Like, okay, this means that banks have to give firearms companies loans if they’re reliably going to pay them off, but like… this is actually good? This applies to everyone equally, and clearly states that the goal is to remove barriers to financial access for legal businesses. All legal businesses, and they can’t just make carve-outs for their preferred industries by design.

Interestingly, by including Findings & Purposes sections in this bill, later legal arguments can actually establish specific intent on the part of the authors—something we sorely miss with some other texts.

SEC. 4. Advances to individual member banks.

​(a) Member banks.—Section 10B of the Federal Reserve Act (12 U.S.C. 347b) is amended by adding at the end the following:
​“(c) Prohibition on use of discount window lending programs.—No member bank with more than $10,000,000,000 in total consolidated assets, or subsidiary of the member bank, may use a discount window lending program if the member bank or subsidiary refuses to do business with any person who is in compliance with the law, including section 8 of the Fair Access to Banking Act.”.
​(b) Insured depository institutions.—Section 8(a)(2)(A) of the Federal Deposit Insurance Act (12 U.S.C. 1818(a)(2)(A)) is amended—
(1) in clause (ii), by striking “or” at the end;
​(2) in clause (iii), by striking the comma at the end and inserting “; or”; and
​(3) by adding at the end the following:
“(iv) an insured depository institution with more than $10,000,000,000 in total consolidated assets, or subsidiary of the insured depository institution, that refuses to do business with any person who is in compliance with the law, including section 8 of the Fair Access to Banking Act,”.
(c) Nonmember banks, trust companies, and other depository institutions.—Section 13 of the Federal Reserve Act (12 U.S.C. 342) is amended by inserting “Provided further, That no such nonmember bank or trust company or other depository institution with more than $10,000,000,000 in total consolidated assets, or subsidiary of such nonmember bank or trust company or other depository institution, may refuse to do business with any person who is in compliance with the law, including , including section 8 of the Fair Access to Banking Act:” after “appropriate:”.

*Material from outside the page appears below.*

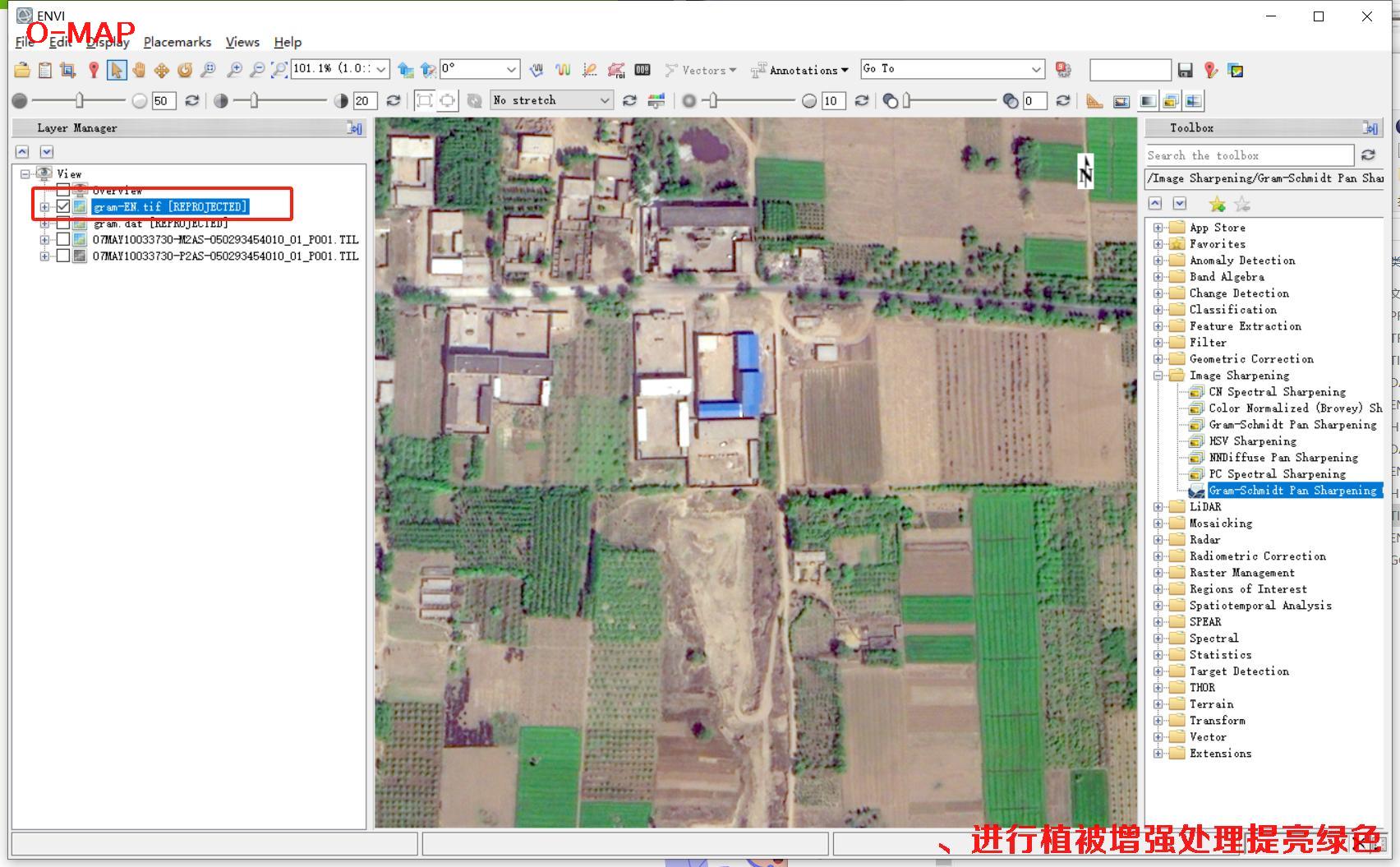
Task: Select the Pan hand tool
Action: (139, 70)
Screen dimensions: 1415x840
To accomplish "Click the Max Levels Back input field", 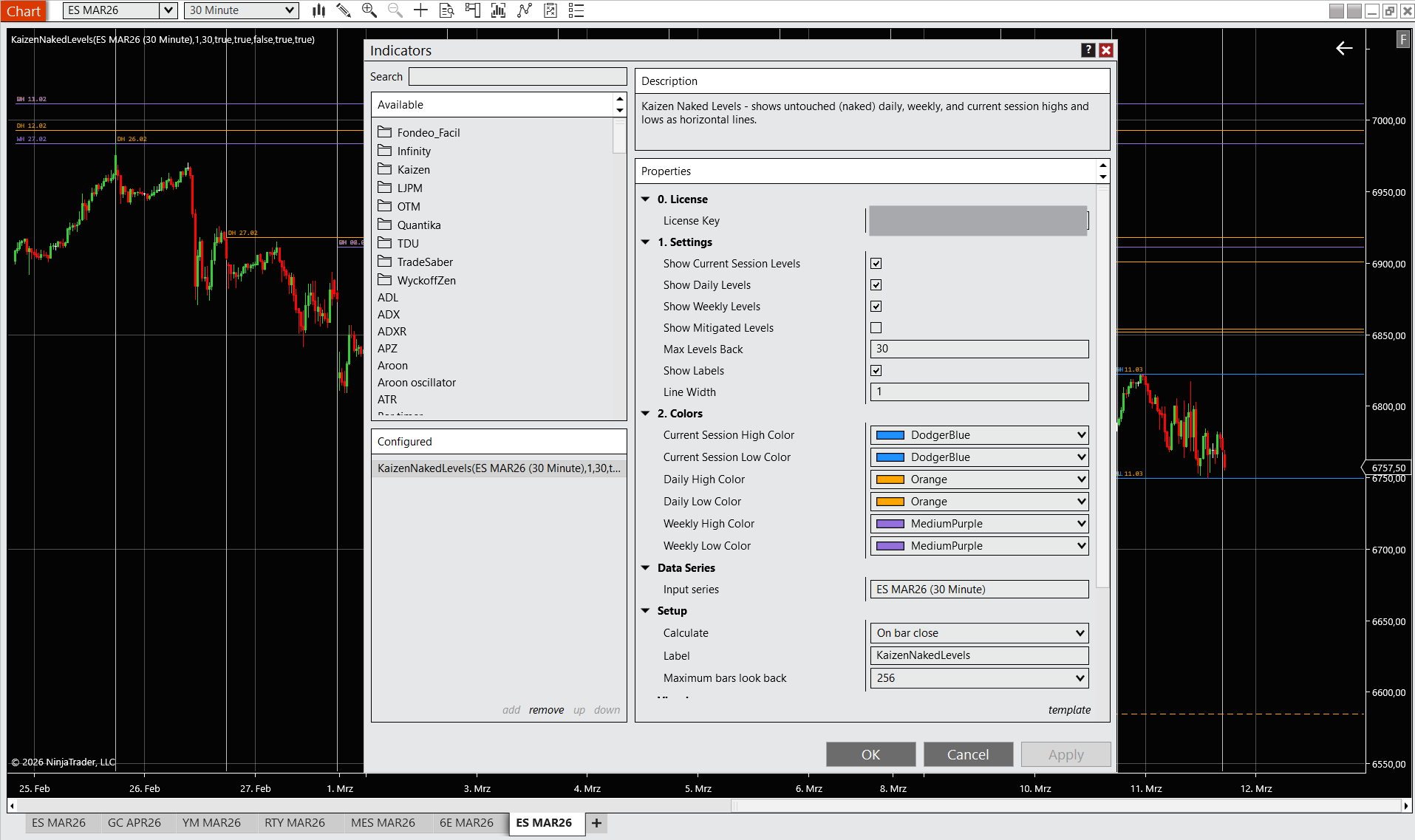I will [x=979, y=349].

Okay, so they’re adding a clause to the end of the definition of terms under which member banks can access the Federal Reserve system that asserts it needs to be in compliance with the bill’s text (below). This means that most to almost all banks that deal with the Fed have to be compliant, so… if you bank, basically, you’ll encounter this. The Credit Union section covers the same, but for Credit Unions. I’ll skip that.

SEC. 5. Payment card network.

(a) Definition.—In this section, the term “payment card network” has the meaning given the term in section 921(c) of the Electronic Fund Transfer Act (15 U.S.C. 1693o–2(c)).
(b) Prohibition.—No payment card network, including a subsidiary of a payment card network, may, directly or through any agent, processor, or licensed member of the network, by contract, requirement, condition, penalty, or otherwise, prohibit or inhibit the ability of any person who is in compliance with the law, including section 8 of this Act, to obtain access to services or products of the payment card network because of political or reputational risk considerations.
(c) Civil penalty.—Any payment card network that violates subsection (b) shall be assessed a civil penalty by the Comptroller of the Currency of not more than 10 percent of the value of the services or products described in that subsection, not to exceed $10,000 per violation.

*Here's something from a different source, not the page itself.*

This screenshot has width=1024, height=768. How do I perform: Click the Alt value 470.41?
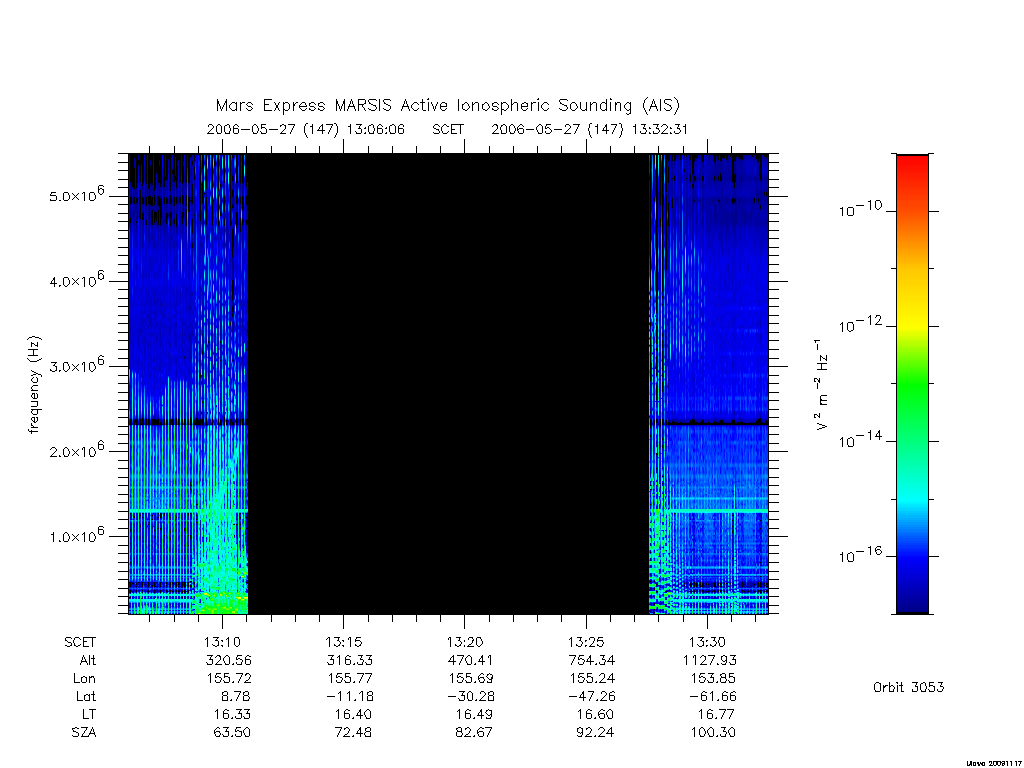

This is good! This requires that Visa, Mastercard, Stripe, probably Zelle and maybe Paypal?3 all would be required to abide by this law as well. Mastercard gets told to stuff it. Similarly, it then goes on to proscribe access to the ACH Network if a bank violates this law, which is one hell of an axe to swing.

All of that brings us to the actual text of the Fair Access to Banking Act:

SEC. 8. Fair access to financial services.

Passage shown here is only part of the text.